Así, ese silencio del título, trasunto del de Dios y del que los humanos utilizamos de manera hostil con nuestros semejantes, se convierte en la esencia de la película. Apenas se habla, porque los personajes ya se lo han dicho todo antes, o porque no tienen nadie con quien hacerlo, mucho menos los habitantes de un país desconocido y refractario. Los diferentes pasados, que pesan como lastre abrumador, quedan así cubiertos por un cristal opaco, del cual sólo se trasluce rencor y desengaño, aversión y repulsión. Subrayados, en todo momento por la manera en que Bergman retrata a cada personaje, siempre alejados los uno de los otros, separados por puertas, pasillos, paredes, muebles habitaciones enteras, que no se molestan en franquear, sino es para herir y vengarse. De ofensas reales o imaginadas.

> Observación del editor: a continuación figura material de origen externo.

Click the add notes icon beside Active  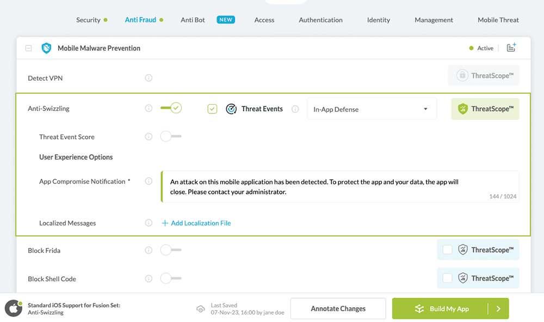(x=511, y=48)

Cada uno, además, personalizado en su soledad y su autismo. La hermana agonizante, siempre perdida y aislada en su aposento, demasiado amplio para ella, demasiado desprovisto de los útiles de su trabajo, donde nadie, casi nunca, se atreve a entrar, si no es por razones utilitarias. La otra hermana, siempre visitante, espectadora, incluso espectáculo, de lugares abarrotados, agobiantes en sus multitudes siempre en contacto los unos con los otros, sola a pesar de estar acompañada, pero de armada con una soledad desafiante. El niño, por último, siempre en espacios vacíos, con la cámara a la altura de sus ojos, que no alcanza a comprender, ni ella ni el, los combates silenciosos que se entablan a su alrededor.
Y el sexo. Y el deseo. Omnipresentes e insoslayables. Ya sea en solitario o en compañía. Determinando todo lo que piensan los protagonistas adultos, siempre usado como medio de venganza. Porque nunca antes lo había representado Bergman con tanta crudeza, en su necesidad absoluta y en la suciedad que lo acompaña.
En el poder que tiene sobre nosotros, para doblegarnos y quebrarnos.